Revista En Femenino

Una morena y una rubia

Publicado el 17 marzo 2014 por Hogaradas @hogaradas

Por Hogaradas
Una morena y una rubia. A esta última la conozco, vive en el barrio, en un portal aquí al lado. La veo a menudo cuando vuelve, imagino que del trabajo. El otro día estrenaba pantalones, era evidente, a las mujeres se nos nota cuándo estrenamos alguna prenda, unos zapatos, un bolso… Ella ese día estrenaba pantalones, blancos en concreto, y creo que botines también.
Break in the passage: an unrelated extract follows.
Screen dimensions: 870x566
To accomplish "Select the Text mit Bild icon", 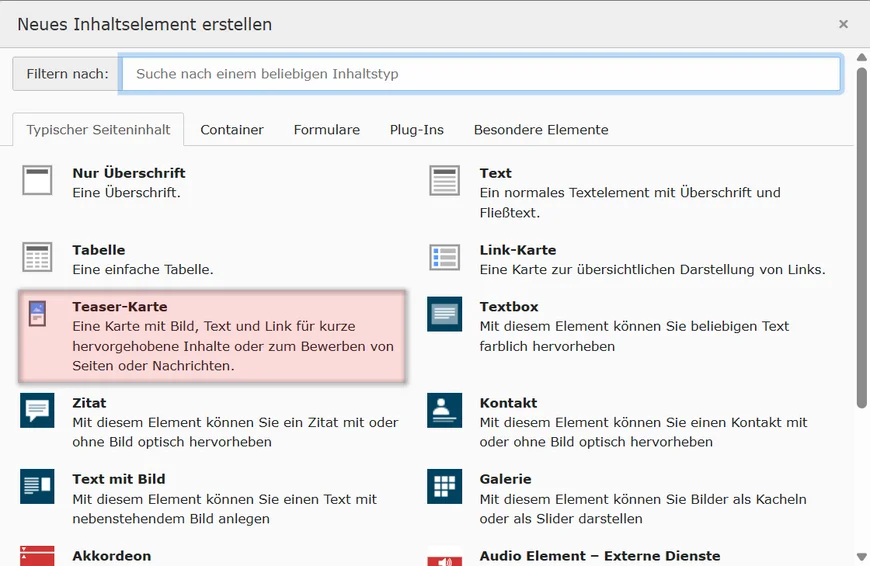I will 37,486.
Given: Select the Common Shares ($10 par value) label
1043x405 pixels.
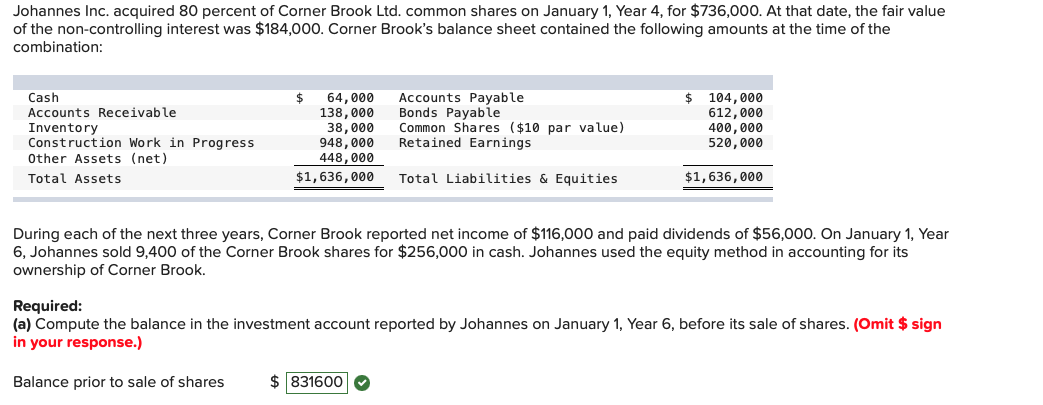Looking at the screenshot, I should (512, 128).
Venía mirándose en todos los escaparates, en los cristales de las puertas de los portales, se miraba sus pantalones, sus botines.
Ayer eran dos, una morena y ella, una rubia. Su amiga había llegado a buscarla en su coche, aparcado frente a su portal, en doble fila. A ésta apenas pude verla, solamente su cara, sus ojos ocultos tras unas gafas XXL, su camiseta blanca que contrastaba con un bronceado bajo mi punto de vista excesivo. Ambas fumando un cigarrillo pegadas al coche, curiosamente al lado de la carretera, en el que podían ser vistas, conscientes de que su presencia llamaría la atención como así era. En el tiempo que estuvieron allí no hubo hombre que pasara en su coche y no se le salieran casi los ojos de las órbitas. Lo sabían, fumaban, charlaban, pero su mente y sus ojos, sobre todo sus ojos, estaban pendientes de todas esas miradas.
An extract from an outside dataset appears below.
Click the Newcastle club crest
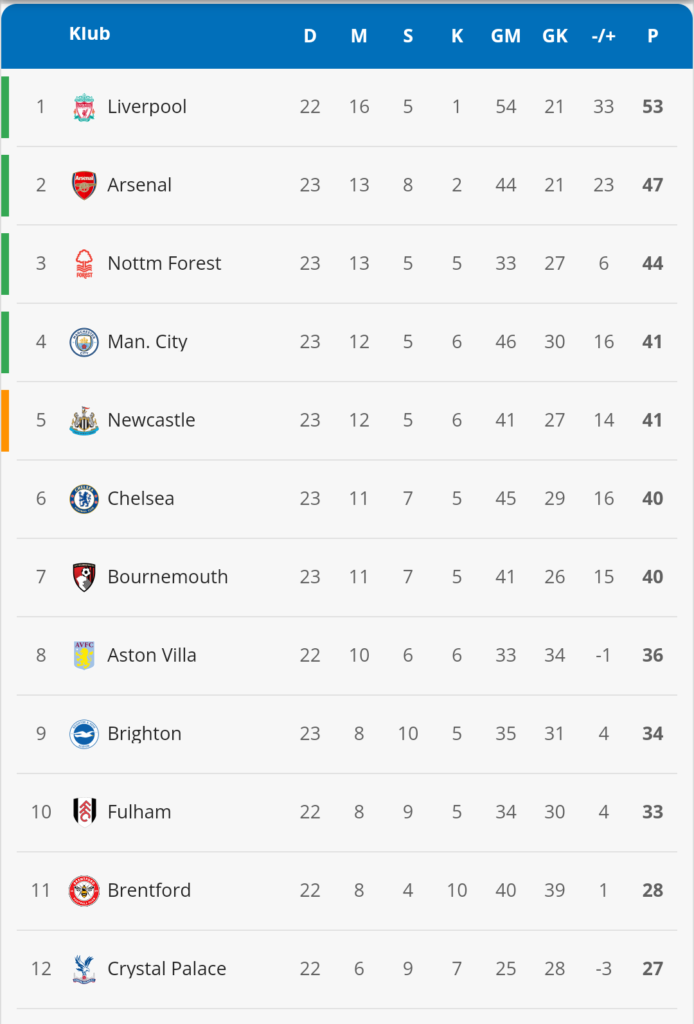694x1024 pixels. point(84,421)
Acaban el cigarro, se meten en el coche y se van. Siento cierta envidia y me pregunto adónde, con quién, qué planes tendrán para este sábado en el que el sol ha vuelto a aparecer y a calentar el ambiente. Quizás no tiene ninguno, sólo el de perderse por las calles de algún pueblo de la costa, o de la propia ciudad, comer en alguna terraza disfrutando del sol e ir dejando que discurra la jornada.
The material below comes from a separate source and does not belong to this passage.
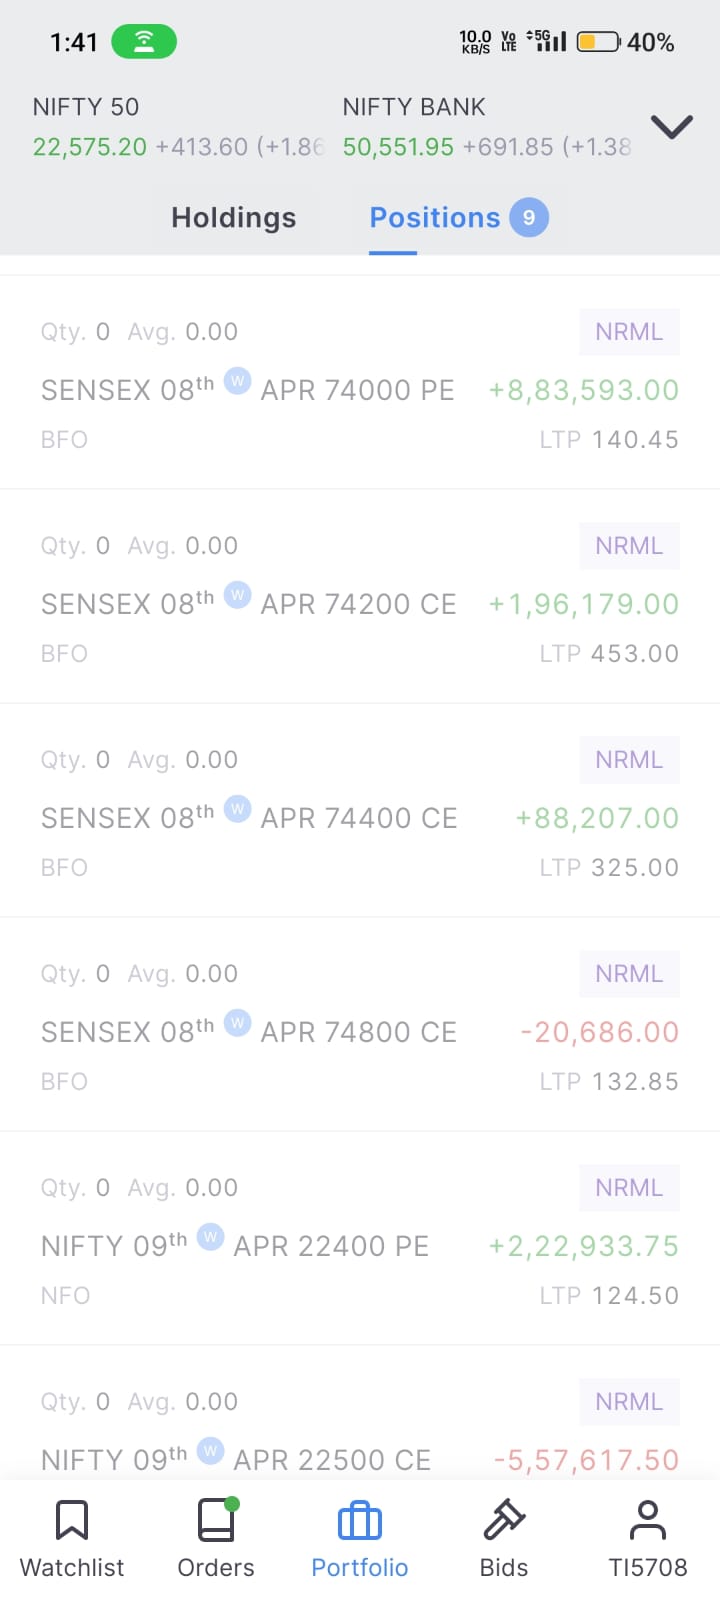Tap NRML tag on SENSEX 74400 CE
720x1600 pixels.
629,760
Me recuerdo a mí misma ańos atrás, así, con el plan más apetecible, el de no tener ninguno, el de dejarse llevar de la mano de algún buen amigo o alguna buena amiga y dejar pasar el tiempo, disfrutando en cualquier rincón de cualquier lugar, en esta ciudad donde siempre encontrábamos ese lugar mágico en el que perdernos.
Siento cierta envidia, es cierto, pero a la vez una enorme pereza, tanta que inmediatamente pienso que no cambiaría mi situación privilegiada de espectadora en la terraza en la que me encuentro por ningún otro plan, que no cambiaría mi sábado por el de nadie. Un sábado cualquiera, con ningún plan, ninguno más que el de disfrutar de ese sol que nos caliente, del sonido de las conversaciones de quienes están sentados a nuestro lado, de los saludos de los vecinos, de la visión de quienes van y vienen acera arriba y abajo.
No, definitivamente no existe mejor plan para este sábado, pienso mientras el camarero nos ofrece un pincho para acompańar la cerveza y me saca de mi ensimismamiento.